### Письменное задание 1
Под каким позывным был известен Алексей Геннадьевич Марков, согласно выбранному отрывку?
### Письменное задание 2
Перепишите часть выбранного отрывка, начиная с «Эксклюзивное интервью легендарного» и далее до «своим боевым обязанностям.», переименовав «Призрак» в «Прорыв».

── Выбранный отрывок

Алексей Геннадьевич Марков: «Только страх Киева перед Россией защищает Донбасс от смерча»

Эксклюзивное интервью легендарного командира батальона «Призрак» 
Алексея Геннадьевича Маркова изданию «Печат» (Сербия)

 

Алексей Геннадьевич Марков, известный под позывным «Добрый», — один из известных командиров донбасского ополчения. Его батальон «Призрак» удерживает позиции на самом напряженном участке фронта. К сожалению, оказалось, что это его интервью стало последним. 24 октября он погиб в автомобильной катастрофе, когда поспешно возвращался из Генерального штаба Луганска к своим боевым обязанностям.

За последние три года мне около десяти раз предоставлялась возможность побывать в его штабе и на позициях. Я мог лично убедиться в его невероятной решимости и поразительной трудоспособности. Погрузившись в дела своего подразделения, он мог не спать сутками и завтракал только в семь вечера. «Добрый», несмотря на то, что он командир батальона, всегда рвался на первую линию фронта, и его сдерживали только бесконечные бюрократические процедуры, предписанные Генеральным штабом ЛНР. Марков полушутя-полусерьезно говорил, что вынужден воевать на два фронта. На первом и главном — с людьми в тылу, а на втором — с реальным противником, украинскими солдатами. При чем на них все чаще просто не оставалось времени. Иногда чтобы достичь целей на фронте, ему приходилось брать больничный, и тогда он объезжал все позиции. Более того, Алексей не раз ходил в разведку — под самый нос украинцев. Он не гнушался ни рыть окопы, ни советоваться с бойцами на передовой.

────
── Фрагмент данных

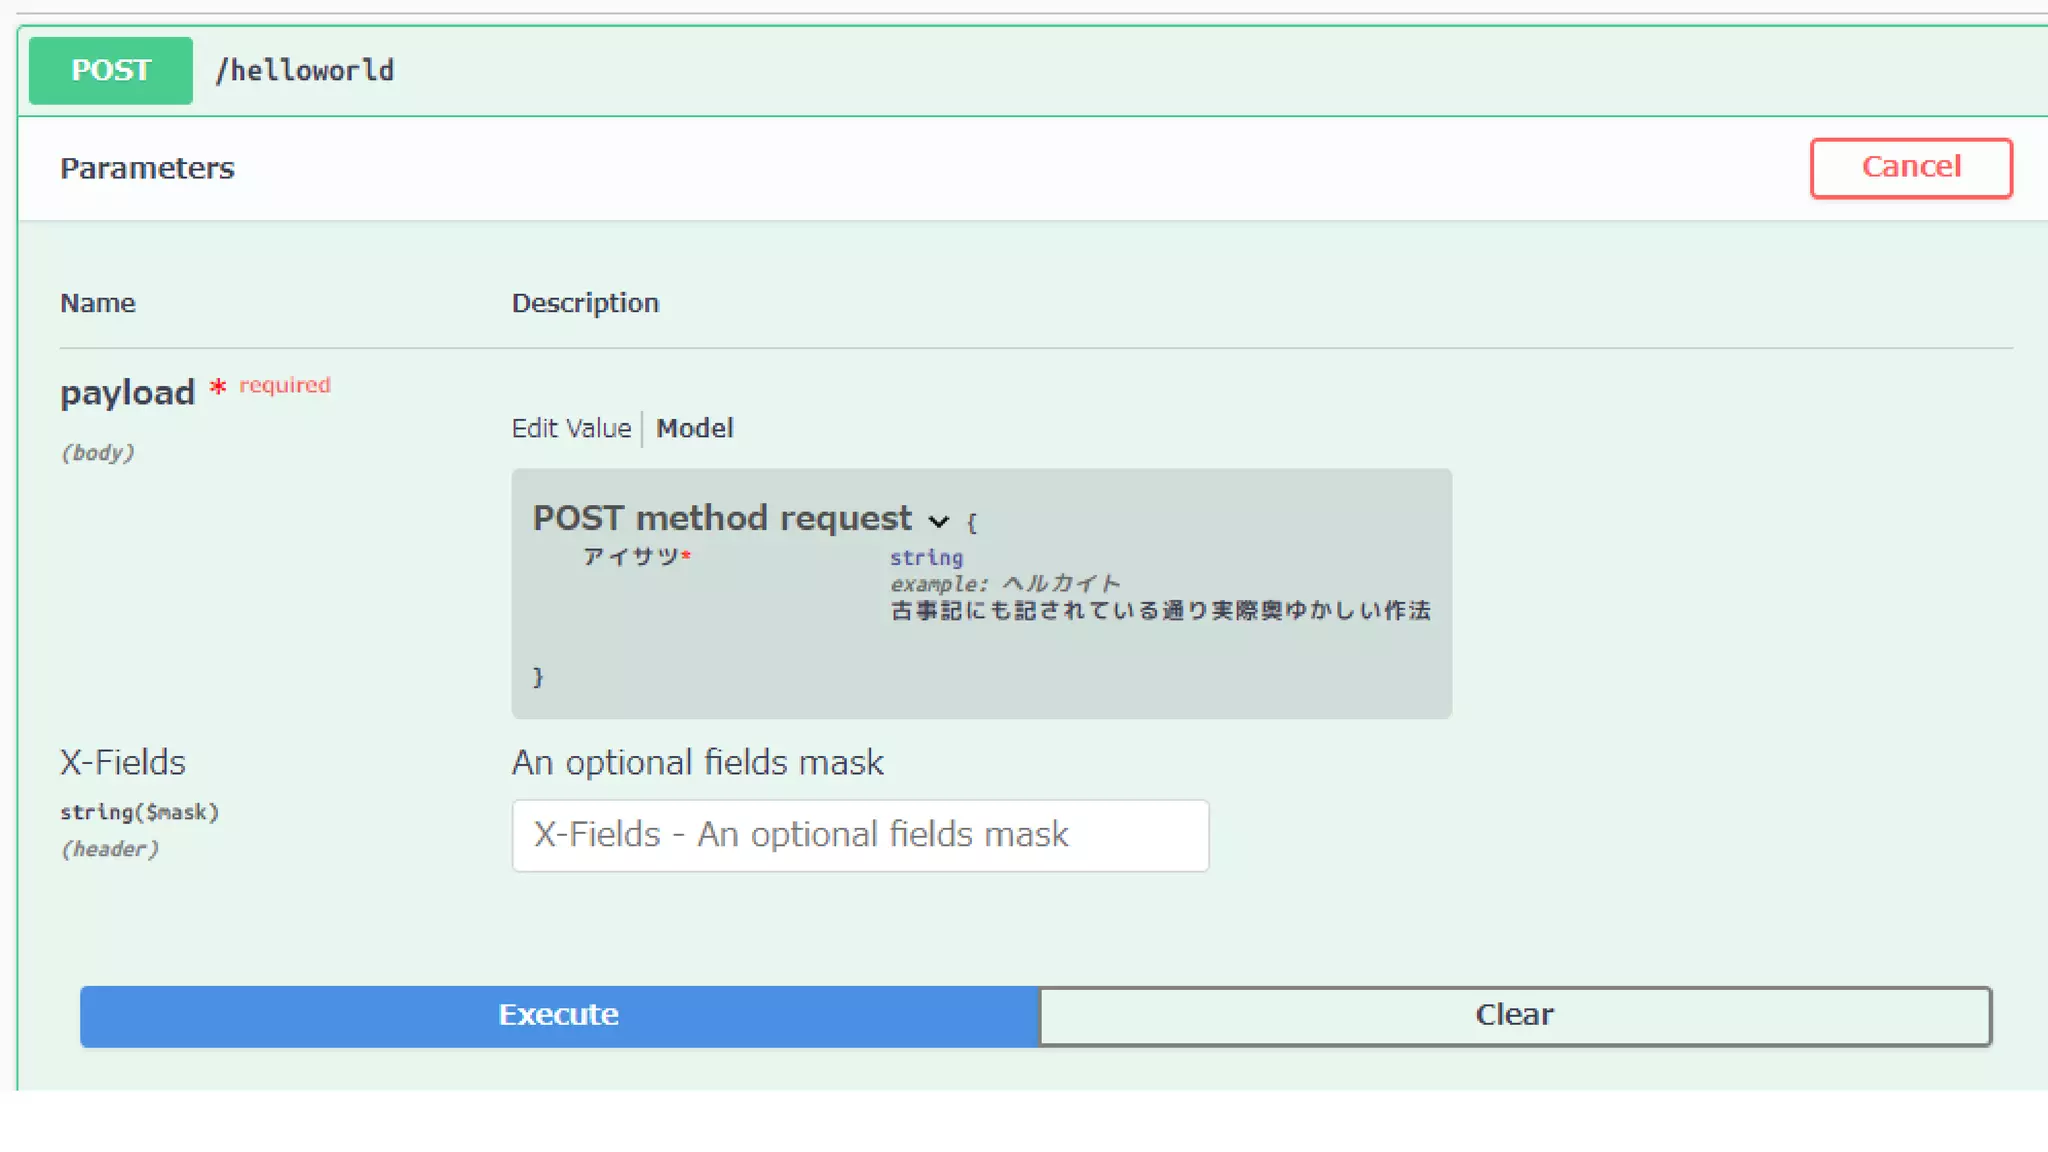Image resolution: width=2048 pixels, height=1152 pixels.
Task: Click the /helloworld endpoint path
Action: (305, 70)
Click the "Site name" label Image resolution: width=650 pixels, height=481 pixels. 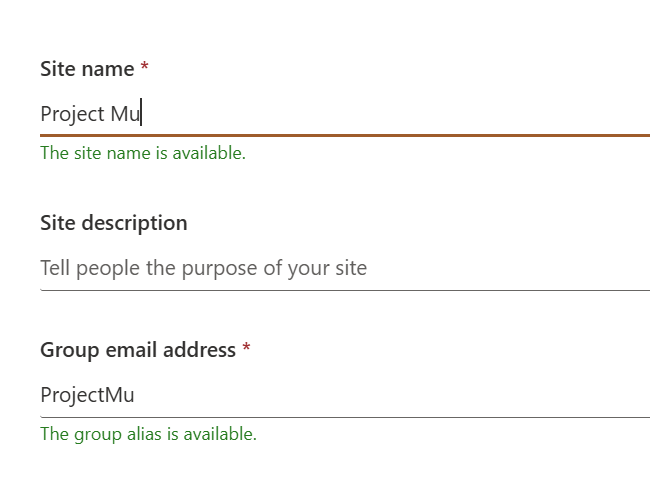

────

### Итоговый ответ 1
Под позывным «Добрый».

### Итоговый ответ 2
Эксклюзивное интервью легендарного командира батальона «Прорыв» 
Алексея Геннадьевича Маркова изданию «Печат» (Сербия)

 

Алексей Геннадьевич Марков, известный под позывным «Добрый», — один из известных командиров донбасского ополчения. Его батальон «Прорыв» удерживает позиции на самом напряженном участке фронта. К сожалению, оказалось, что это его интервью стало последним. 24 октября он погиб в автомобильной катастрофе, когда поспешно возвращался из Генерального штаба Луганска к своим боевым обязанностям.